Les frais méritent également une attention particulière. Frais d’entrée, frais de gestion, frais d’arbitrage et frais sur unités de compte peuvent réduire la performance à long terme. La qualité des supports proposés compte tout autant : fonds en euros, supports en unités de compte, gestion pilotée à horizon ou gestion libre doivent correspondre au profil de risque de l’épargnant.
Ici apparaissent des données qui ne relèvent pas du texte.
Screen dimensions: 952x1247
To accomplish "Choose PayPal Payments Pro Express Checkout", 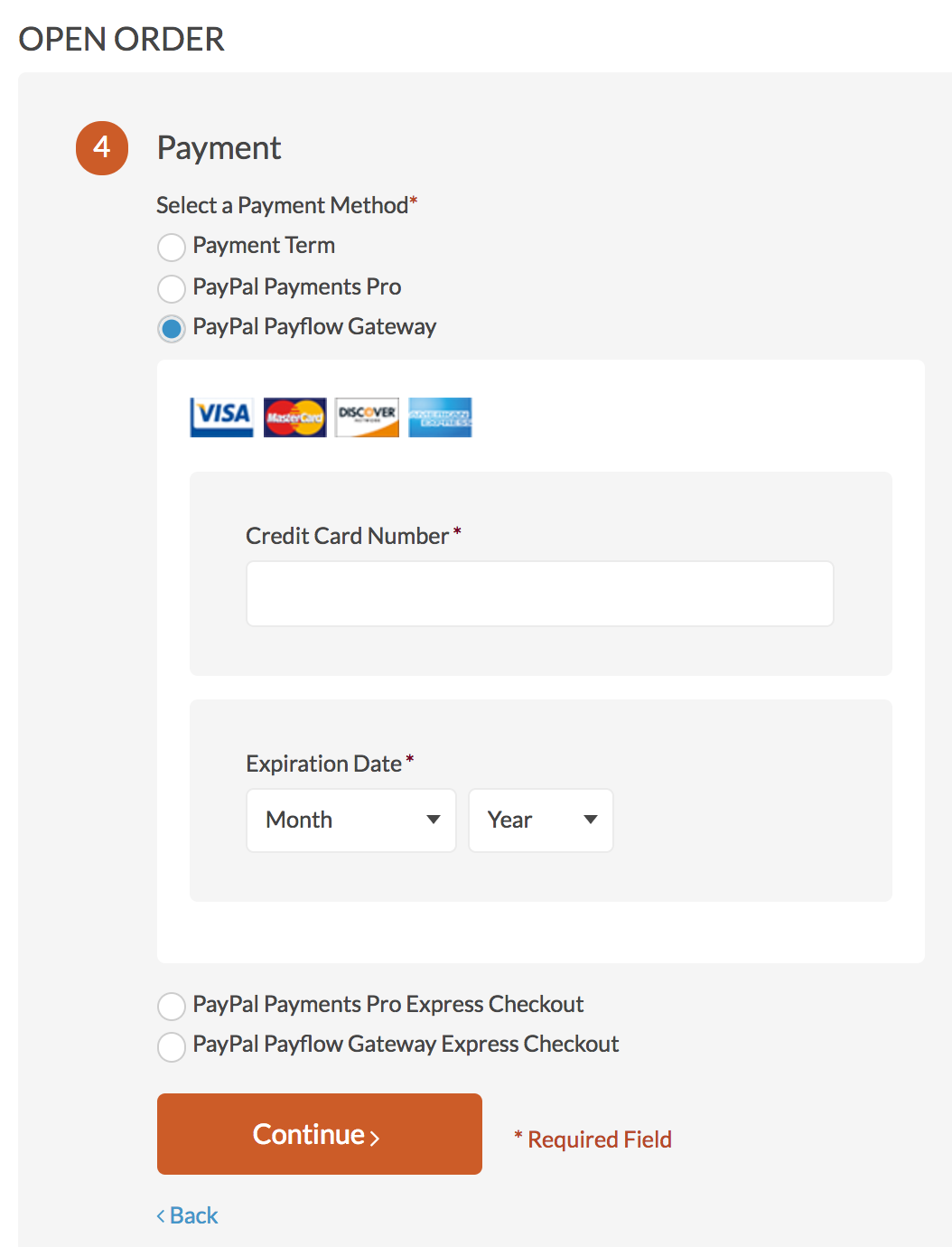I will click(x=172, y=1006).
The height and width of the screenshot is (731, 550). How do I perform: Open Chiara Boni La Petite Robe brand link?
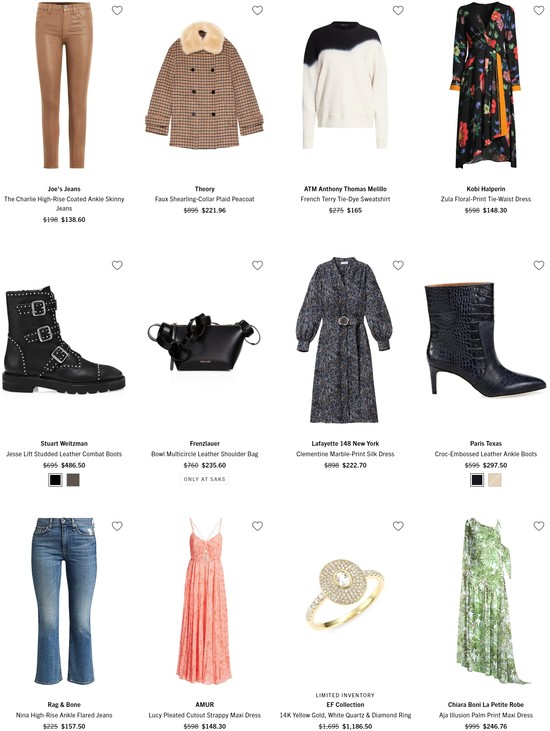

Enfin, il est conseillé de vérifier les conditions de sortie, les options de rente, les modalités de transfert et la clarté des informations fiscales fournies par le gestionnaire. Le PER est un outil puissant, mais il doit rester adapté à un objectif précis : préparer la retraite sans compromettre ses besoins de liquidité.
La possibilité de récupérer l’épargne avant l’échéance répond à des règles encadrées ; une explication de la logique du déblocage avant l’échéance permet de replacer cette faculté dans le fonctionnement global du PER.
En résumé, le compartiment individuel d’un PER est la partie la plus personnelle du plan. Il regroupe les versements volontaires, ouvre droit à une éventuelle déduction fiscale et offre une liberté appréciable au moment de la retraite. Bien utilisé, il peut devenir un levier efficace de préparation financière, à condition d’en mesurer les contraintes, la fiscalité et l’horizon de blocage.